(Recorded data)
* * *
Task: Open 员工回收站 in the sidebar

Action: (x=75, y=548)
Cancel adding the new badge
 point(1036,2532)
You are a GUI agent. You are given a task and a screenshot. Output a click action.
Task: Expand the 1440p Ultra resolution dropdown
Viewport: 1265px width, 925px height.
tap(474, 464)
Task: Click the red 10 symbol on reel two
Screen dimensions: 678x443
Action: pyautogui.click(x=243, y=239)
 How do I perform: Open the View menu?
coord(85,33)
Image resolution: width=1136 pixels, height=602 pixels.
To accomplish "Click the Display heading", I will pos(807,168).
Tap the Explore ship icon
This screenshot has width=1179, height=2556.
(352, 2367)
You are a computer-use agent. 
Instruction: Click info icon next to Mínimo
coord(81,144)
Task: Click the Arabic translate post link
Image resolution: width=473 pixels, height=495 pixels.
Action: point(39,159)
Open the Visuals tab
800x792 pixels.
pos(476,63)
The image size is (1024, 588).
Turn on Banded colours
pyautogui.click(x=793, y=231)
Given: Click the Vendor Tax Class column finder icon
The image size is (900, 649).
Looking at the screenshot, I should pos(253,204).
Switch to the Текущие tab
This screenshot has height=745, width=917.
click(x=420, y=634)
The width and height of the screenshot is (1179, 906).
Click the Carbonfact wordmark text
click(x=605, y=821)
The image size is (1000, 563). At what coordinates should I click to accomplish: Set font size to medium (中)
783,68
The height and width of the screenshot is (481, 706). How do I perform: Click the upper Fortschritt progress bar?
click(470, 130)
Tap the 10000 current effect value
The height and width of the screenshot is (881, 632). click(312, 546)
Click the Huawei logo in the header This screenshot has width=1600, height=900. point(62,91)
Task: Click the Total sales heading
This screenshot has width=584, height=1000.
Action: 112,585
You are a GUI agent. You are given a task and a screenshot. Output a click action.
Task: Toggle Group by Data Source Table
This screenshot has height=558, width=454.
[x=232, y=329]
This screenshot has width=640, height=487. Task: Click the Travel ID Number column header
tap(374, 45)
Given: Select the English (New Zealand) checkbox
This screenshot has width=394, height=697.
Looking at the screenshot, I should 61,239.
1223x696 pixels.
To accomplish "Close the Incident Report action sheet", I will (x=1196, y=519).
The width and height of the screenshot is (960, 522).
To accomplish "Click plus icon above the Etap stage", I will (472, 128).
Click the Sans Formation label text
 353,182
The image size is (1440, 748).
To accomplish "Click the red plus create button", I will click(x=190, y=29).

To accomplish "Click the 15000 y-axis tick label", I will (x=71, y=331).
* * *
The records above must be output exactly, in full.

Task: Open 员工回收站 in the sidebar

Action: (x=75, y=548)
Cancel adding the new badge
 point(1036,2532)
You are a GUI agent. You are given a task and a screenshot. Output a click action.
Task: Expand the 1440p Ultra resolution dropdown
Viewport: 1265px width, 925px height.
tap(474, 464)
Task: Click the red 10 symbol on reel two
Screen dimensions: 678x443
Action: pyautogui.click(x=243, y=239)
 How do I perform: Open the View menu?
coord(85,33)
Image resolution: width=1136 pixels, height=602 pixels.
To accomplish "Click the Display heading", I will pos(807,168).
Tap the Explore ship icon
This screenshot has width=1179, height=2556.
(352, 2367)
You are a computer-use agent. 
Instruction: Click info icon next to Mínimo
coord(81,144)
Task: Click the Arabic translate post link
Image resolution: width=473 pixels, height=495 pixels.
Action: point(39,159)
Open the Visuals tab
800x792 pixels.
pos(476,63)
The image size is (1024, 588).
Turn on Banded colours
pyautogui.click(x=793, y=231)
Given: Click the Vendor Tax Class column finder icon
The image size is (900, 649).
Looking at the screenshot, I should pos(253,204).
Switch to the Текущие tab
This screenshot has height=745, width=917.
click(x=420, y=634)
The width and height of the screenshot is (1179, 906).
Click the Carbonfact wordmark text
click(x=605, y=821)
The image size is (1000, 563). At what coordinates should I click to accomplish: Set font size to medium (中)
783,68
The height and width of the screenshot is (481, 706). How do I perform: Click the upper Fortschritt progress bar?
click(470, 130)
Tap the 10000 current effect value
The height and width of the screenshot is (881, 632). click(312, 546)
Click the Huawei logo in the header This screenshot has width=1600, height=900. point(62,91)
Task: Click the Total sales heading
This screenshot has width=584, height=1000.
Action: 112,585
You are a GUI agent. You are given a task and a screenshot. Output a click action.
Task: Toggle Group by Data Source Table
This screenshot has height=558, width=454.
[x=232, y=329]
This screenshot has width=640, height=487. Task: Click the Travel ID Number column header
tap(374, 45)
Given: Select the English (New Zealand) checkbox
This screenshot has width=394, height=697.
Looking at the screenshot, I should 61,239.
1223x696 pixels.
To accomplish "Close the Incident Report action sheet", I will (x=1196, y=519).
The width and height of the screenshot is (960, 522).
To accomplish "Click plus icon above the Etap stage", I will (472, 128).
Click the Sans Formation label text
 353,182
The image size is (1440, 748).
To accomplish "Click the red plus create button", I will click(x=190, y=29).

To accomplish "Click the 15000 y-axis tick label", I will (x=71, y=331).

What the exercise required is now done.